Diario de manila ia an influential Spanish-language daily newspaper in the Philippines during the Spanish regime founded by Manuel Moreno, and later bought by Ramirez Campaña, which covered both local and foreign news.
The Spanish-language daily broadsheet newspaper Diario de Manila was conceptualized and founded by Manuel Moreno on October 11, 1847. Its first issue was released on January 1, 1848. It ceased publication in 1852 but was reopened in 1860 by printing press owners Manuel Ramirez and Baltazar Giraudier with Jose Felipe del Pan (1821-1891) as editor-in-chief.
Under the publishing enterprise Ramirez Campaña, whose headquarters were based in Intramuros, Manila, and business and editorial offices in Binondo, Diario de Manila became quite influential. It covered both local and foreign news. It became the major competitor of La Esperanza, the first Philippine daily in Spanish founded by Felipe de la Corte, in just about more than a year of publication, and in a time when several newspapers in Spanish came into existence. The publication lasted for nearly four decades up to the end of the Spanish regime.
Jose Felipe del Pan, became the editor-in-chief of Diario de Manila from its reopening in 1860 up to his death on November 23, 1891. Under his helm many notable contributors, both Spaniards and Filipinos, worked with the newspaper.
The most prominent among Diaro de Manila’s journalists is Filipino nationalist Isabelo de los Reyes (1864-1938). He wrote several articles for the broadsheet, including “Invasion de Limahong” (“Invasion of Limahong”), which appeared on November 1882. He eventually became associate editor of the newspaper.

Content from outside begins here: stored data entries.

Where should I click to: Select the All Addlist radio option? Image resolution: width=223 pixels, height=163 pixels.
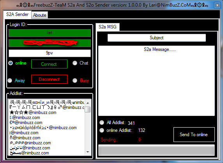tap(102, 123)
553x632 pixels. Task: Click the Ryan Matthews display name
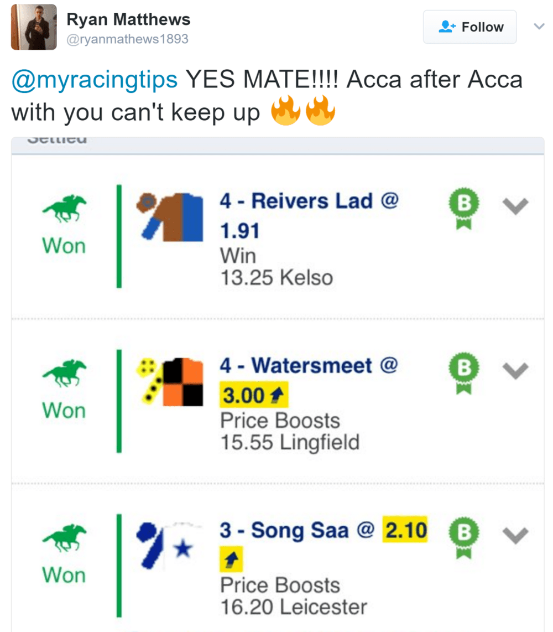[x=128, y=20]
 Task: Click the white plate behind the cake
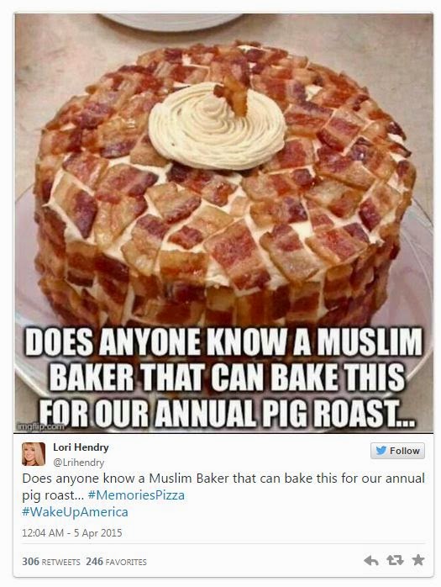click(x=172, y=22)
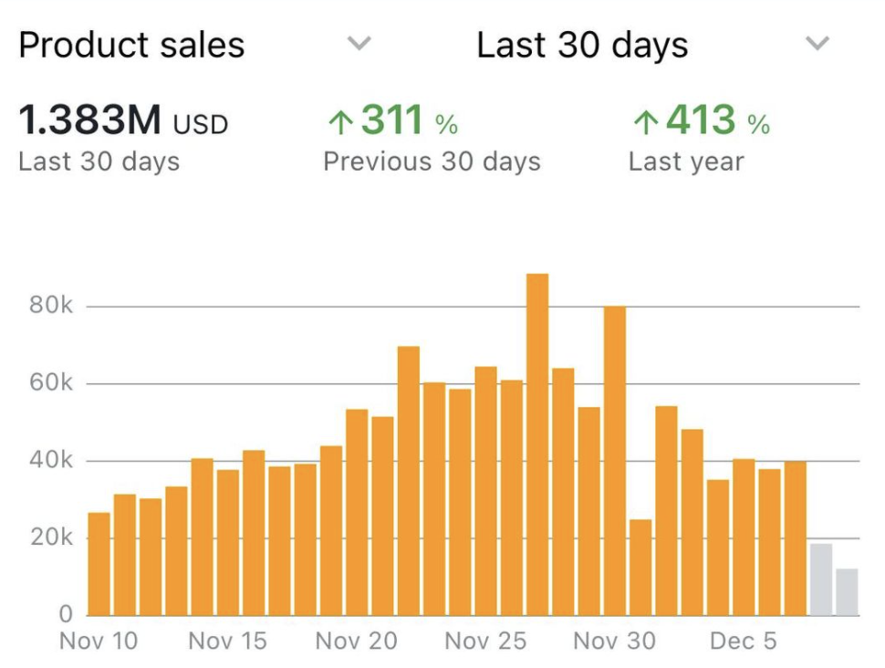
Task: Select the tallest orange bar in chart
Action: tap(537, 445)
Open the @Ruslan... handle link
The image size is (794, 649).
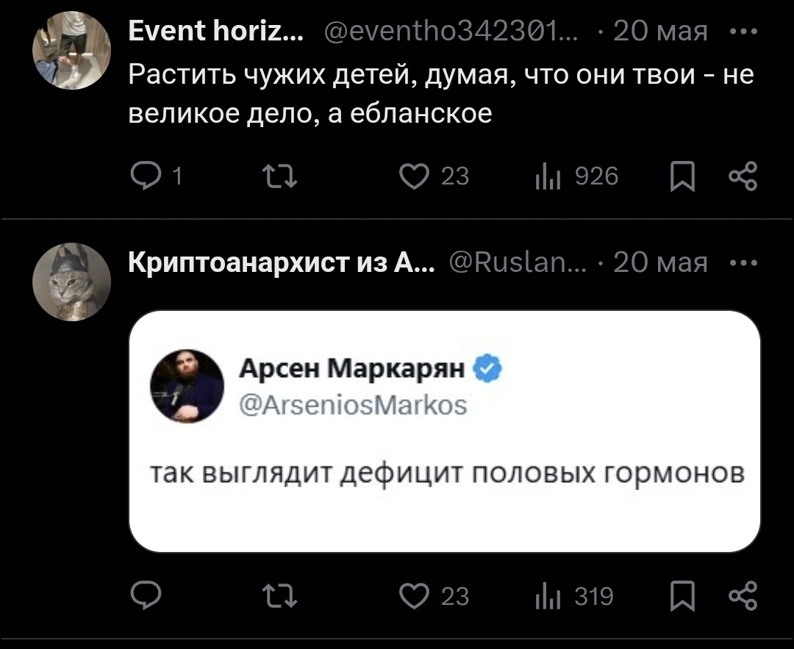coord(519,262)
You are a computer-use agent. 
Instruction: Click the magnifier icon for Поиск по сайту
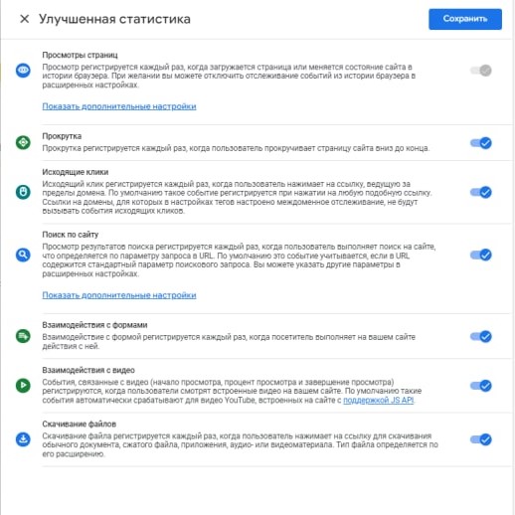(23, 255)
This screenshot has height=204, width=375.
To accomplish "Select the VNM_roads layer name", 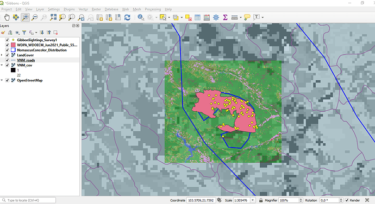I will pos(26,60).

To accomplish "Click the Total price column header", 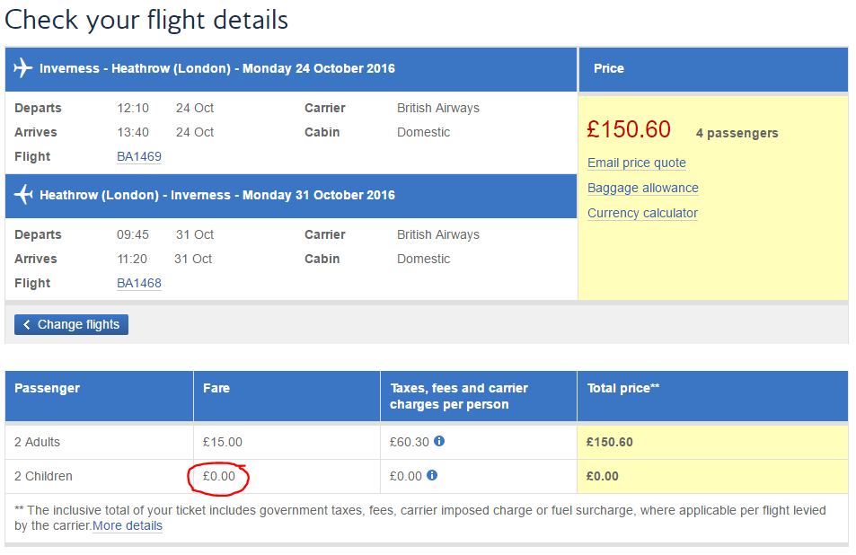I will point(712,396).

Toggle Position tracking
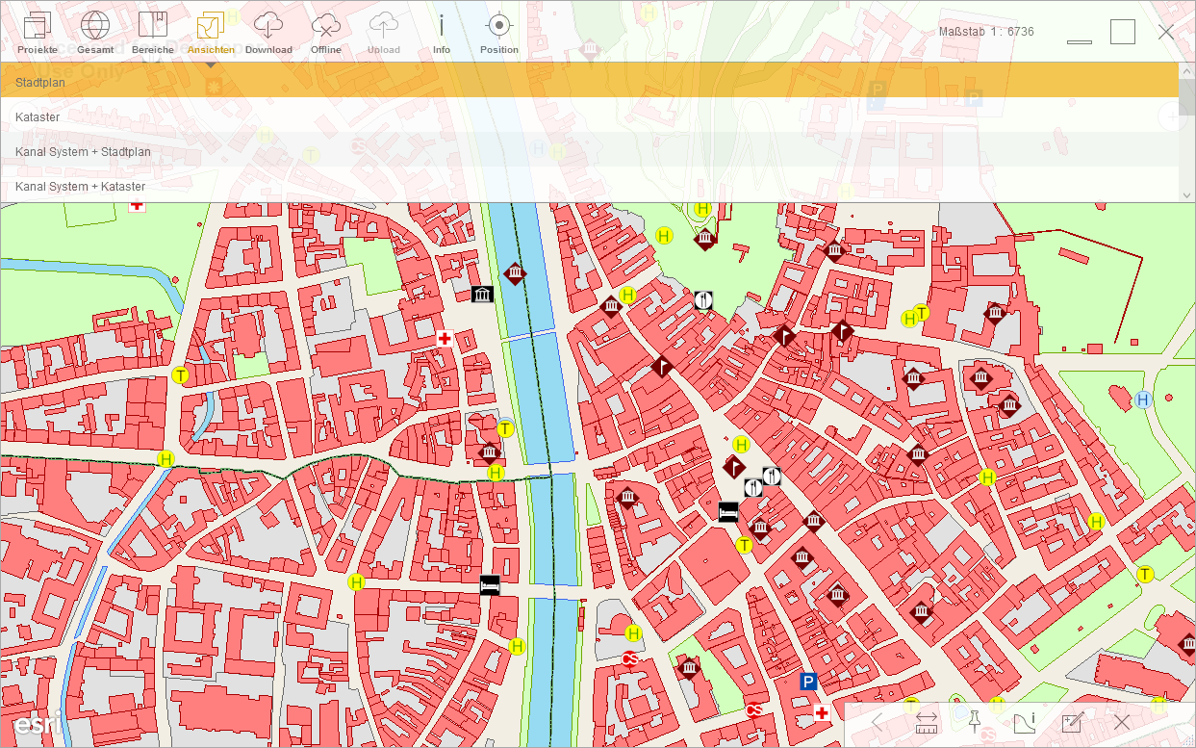point(498,29)
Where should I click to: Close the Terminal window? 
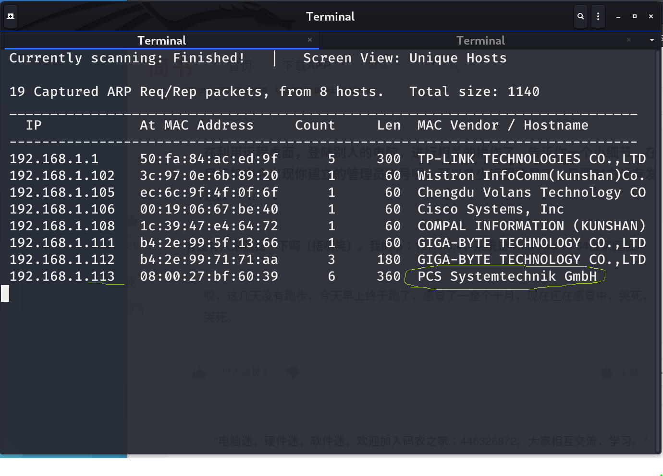point(651,16)
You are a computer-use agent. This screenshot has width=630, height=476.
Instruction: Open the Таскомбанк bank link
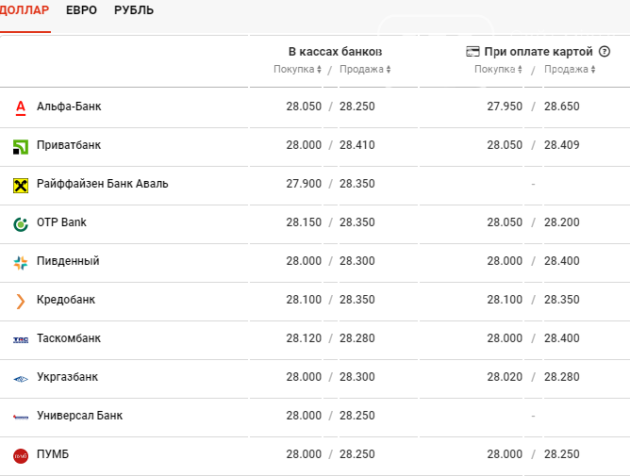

Baltazar Giraudier, Spanish-Filipino writer, artist, printer and co-founder of the Diario de Manila, and who also wrote for another newspaper, the illustraciones Filipinas, was commissioned by Spanish Governor-General Malcampo to draw the landscape of Jolo. He was accompanied by Malcampo to Jolo during an organized military expedition on February 1876 against the Muslim pirates who had been receiving substantial amount of arms and ammunitions during the previous years. Giraudier’s resulting drawings of the landscape of Jolo, which appeared on the newspaper, were considered to be among the best lithographic illustrations of Jolo.
In 1897, an article titled “El Gran Problema de las Reformas en Filipinas” (“The Great Problem of Reforms in the Philippines”) was published in Diario de Manila. It was written by Camilo Milan y Villanueva, former governor of several provinces in the archipelago and government adviser. It raised and laid down the issues for instituting reforms in the country.
Jesuit priest, Fr. Jaime Nonell, published an article which described observations of the typhoon that occurred on September 1865 done by Fr. Francisco Colina. The article prompted the establishment of the Observatorio Meteorologico del Ateneo de Municipal de Manila.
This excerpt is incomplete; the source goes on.